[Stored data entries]
━━━━━━━━━━━━━━━━━━━━━━━━━━━━━━

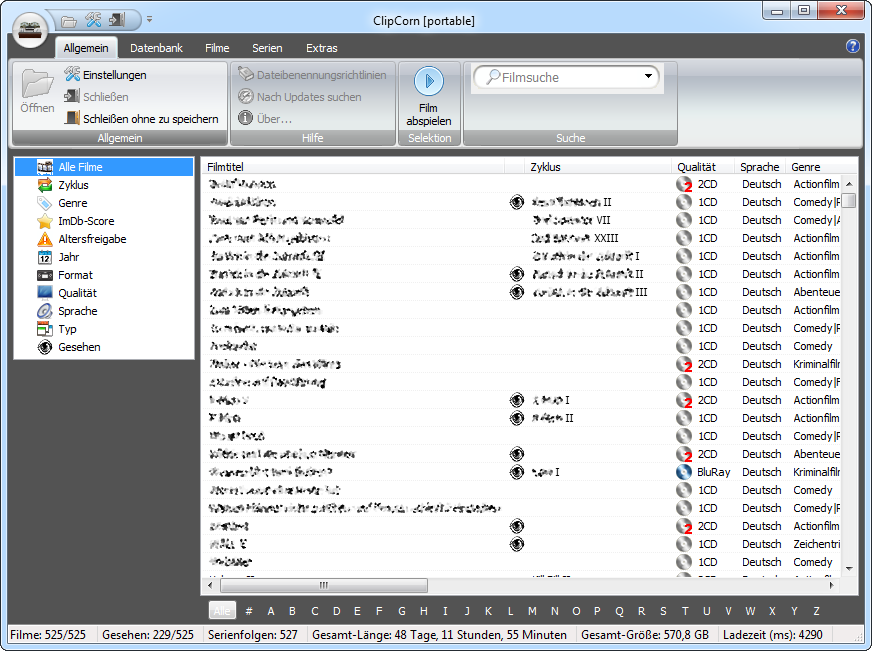Click the blue help question mark icon
The image size is (872, 651).
pyautogui.click(x=852, y=46)
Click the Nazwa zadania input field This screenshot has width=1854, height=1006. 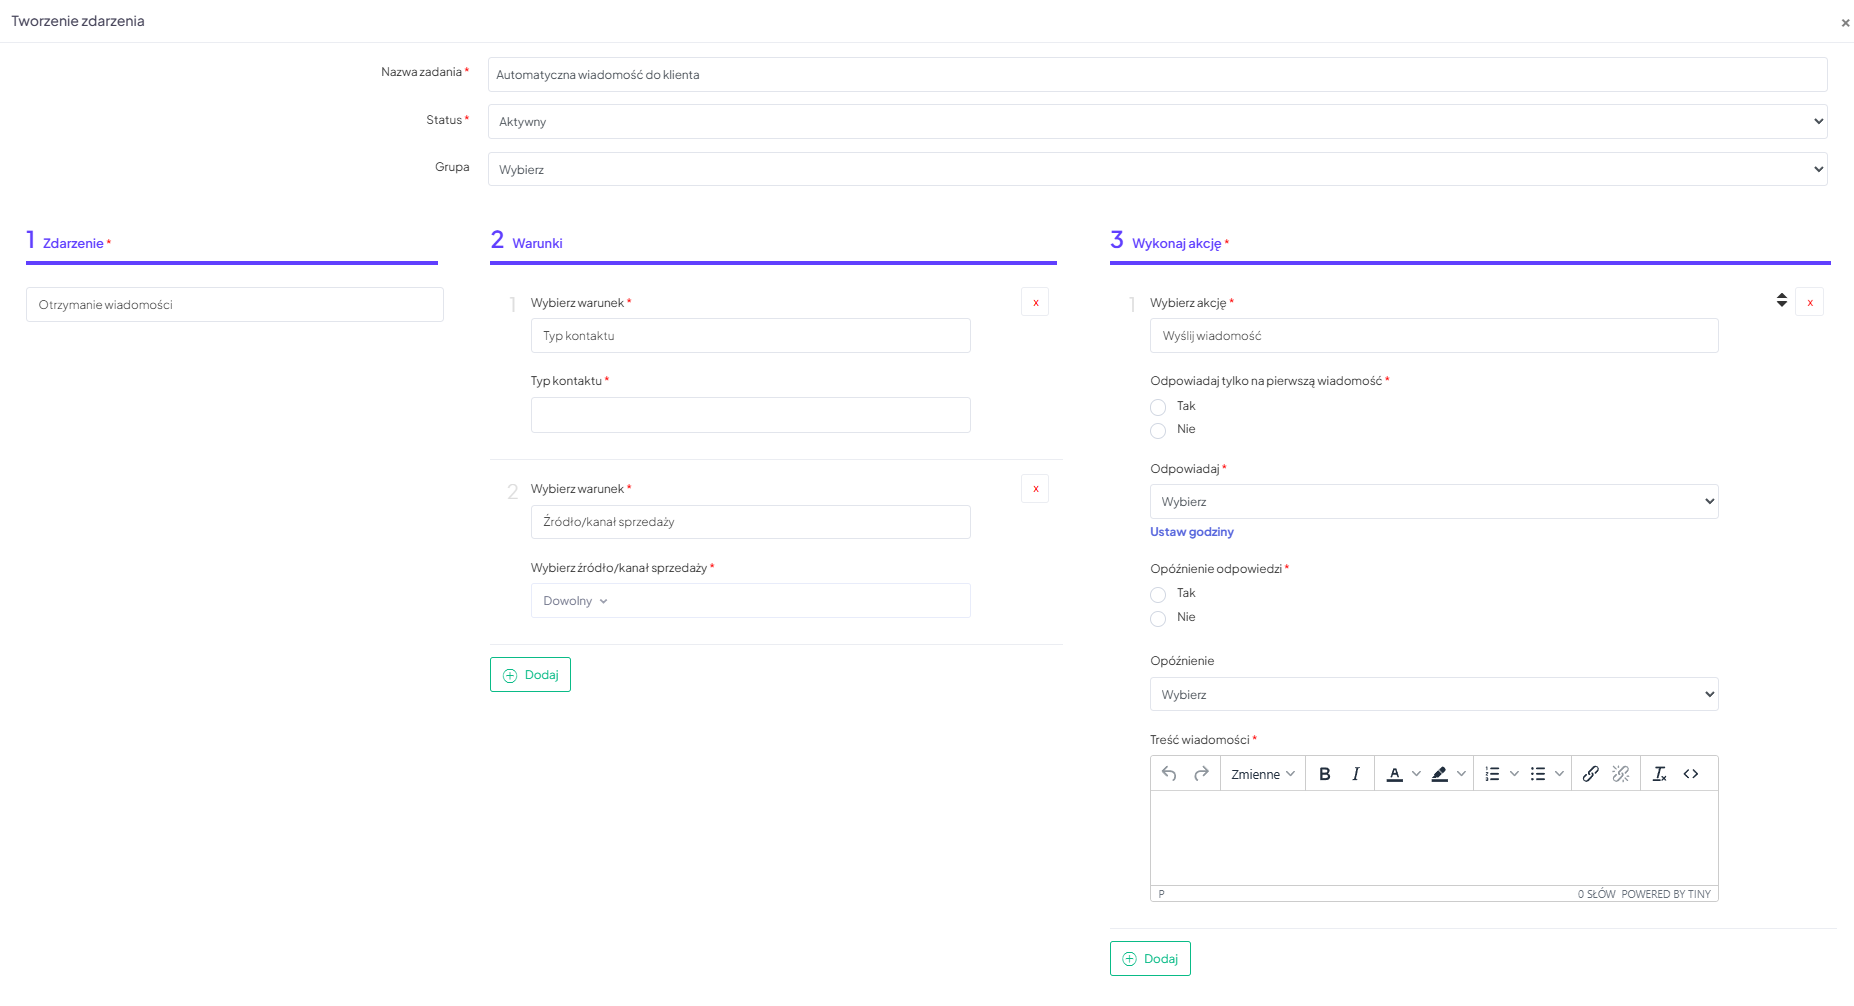[x=1157, y=75]
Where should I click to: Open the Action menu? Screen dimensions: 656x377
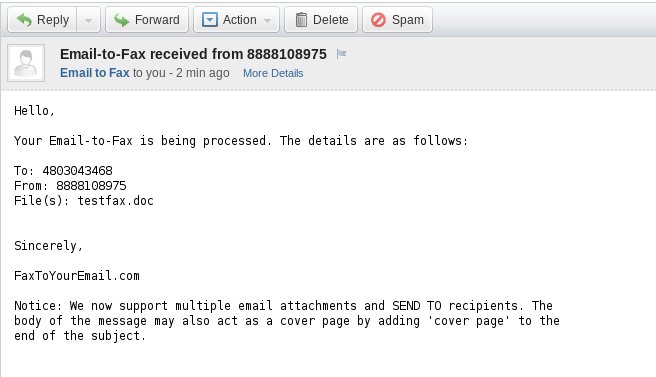click(236, 20)
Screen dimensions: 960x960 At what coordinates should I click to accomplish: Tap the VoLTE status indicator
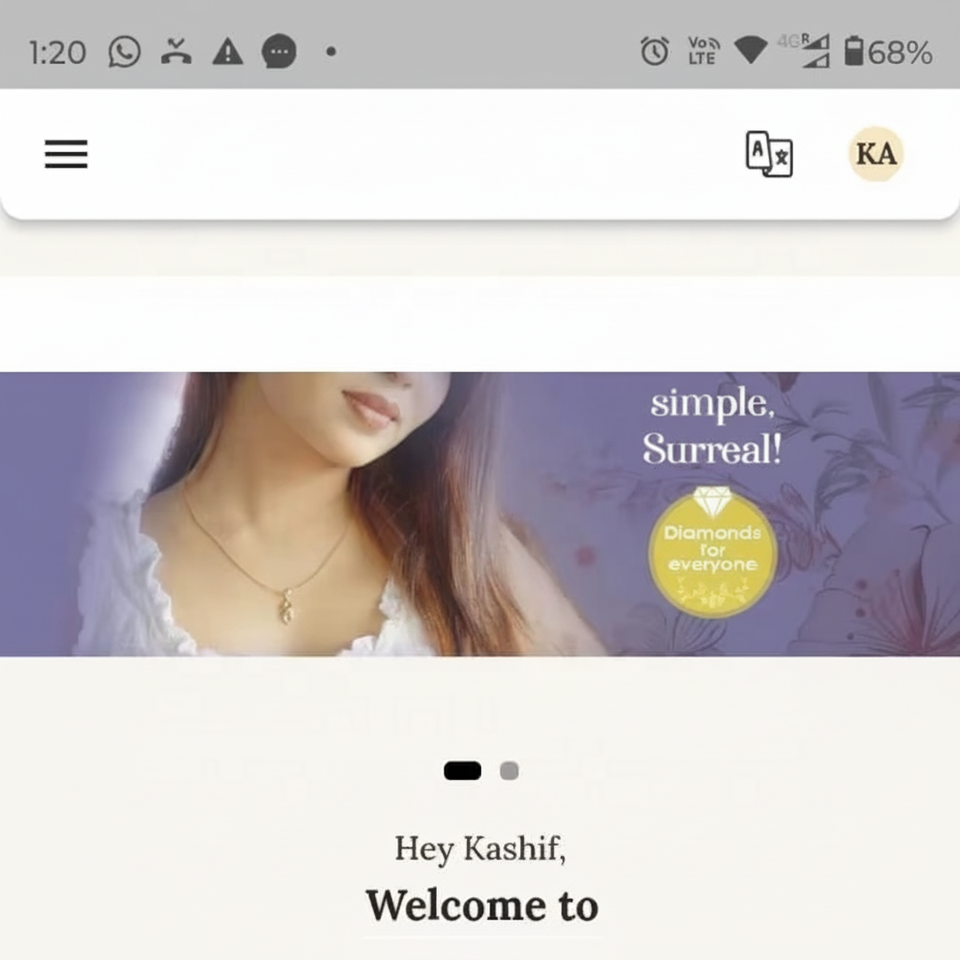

━━━━━━━━━━━━━━━━━━━━━━━━━━━━━━

◆ WORK REQUIRED
In the copy, include exactly the lines from the one with "Where should I" through the final line of the entries above, both ends counted, and no pictures.

◆ RESULT FOR THIS TASK
Where should I click to: Open the Action menu? Screen dimensions: 656x377
click(236, 20)
Screen dimensions: 960x960 At what coordinates should I click to accomplish: Tap the VoLTE status indicator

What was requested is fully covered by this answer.